The Canadian singer and songwriter Del Barber released his eighth album named “Almanac“, via Acronym Records, on April 28th, almost two years after the excellent “Stray Dogs (collected B-Sides/Vol 1)“.
This new album was written in Del Barber’s farm, located in Manitoba’s Parkland, and then recorded at No Fun Club, Winnipeg, with co-producers Grant Siemens and Scott Franchuk.
All songs were written by Del Barber, with one, “On my Way Out The Door“, cowritten with his Dad and another, “Bulls“, cowritten with his neighbors, Andrea and Sarah Heide.

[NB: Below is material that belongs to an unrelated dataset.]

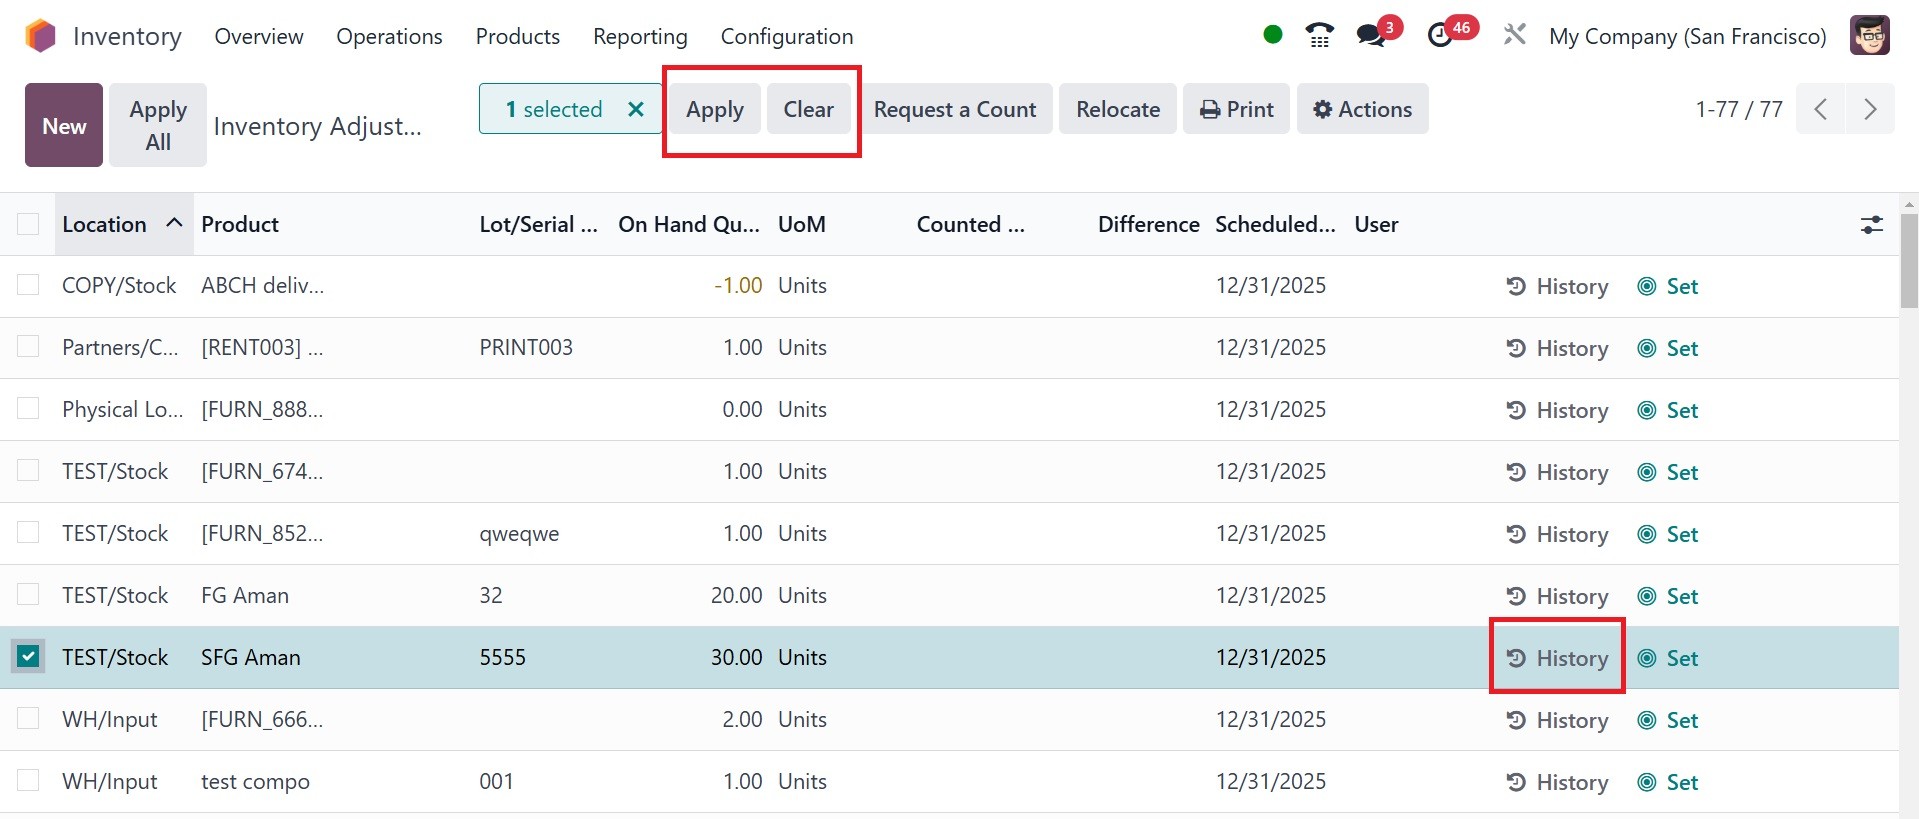
Task: Check the select-all header checkbox
Action: click(x=28, y=224)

One of the best songs present on this album is undoubtedly “Still Got You“. Released as a single, it’s about living in a little farm, with one’s family, far from the city, its shouts and its chaos, with all the simplicity and the contact of the nature that it means.
“I’m Lucky In love, my belly is full
I never could grab the horns of the bull
I try to believe the man on the news
The whole world goes to shit and I’ve still got you”Still Got You
Another excellent tune is “One Good Year“. Excellently written, it’s a catchy song about the life of a farmer in Canadian prairie. The music is great, with a touch of rock. Maybe it’s just me, but musically, there’s a part of it that makes me think about Micky and The Motorcars’ “Road To You“. Also about life in the Canadian prairie, “Bulls” is another amazing song, cowritten with Del Barber’s neighbor, Andrea, and her sister Sarah.
“Even God Almighty” is one of the most beautiful songs of the album, with excellent pedal steel. If you love traditional country and great songwriting, it will be probably one your favorites. “Something To Say” is also a excellent song, about resisting the temptation to have an opinion about what’s happening.
You’ll find sad country songs on this album, like the beautiful “I Told You So” and “Maria“, and also an excellent bluegrass style song, “On My Way Out The Door“, mostly written by Del Barber’s song.
If you love great storytelling, be sure to listen to “Jared“. Del Barber’s Mom ran a drug rehabilitation centre in Winnipeg for 40 years, and the song, based on the story of a character from this centre, is an attempt to tell about the human side of heinous acts, the light and darkness that exists in each of us, and how it’s easy to get carried away.
Del Barber grew up listening to John Prine and Bob Dylan, and all songs of “Almanac” are based on great songwriting. You’ll find on this album brilliant and authentic stories about rural life and farm work and quality music.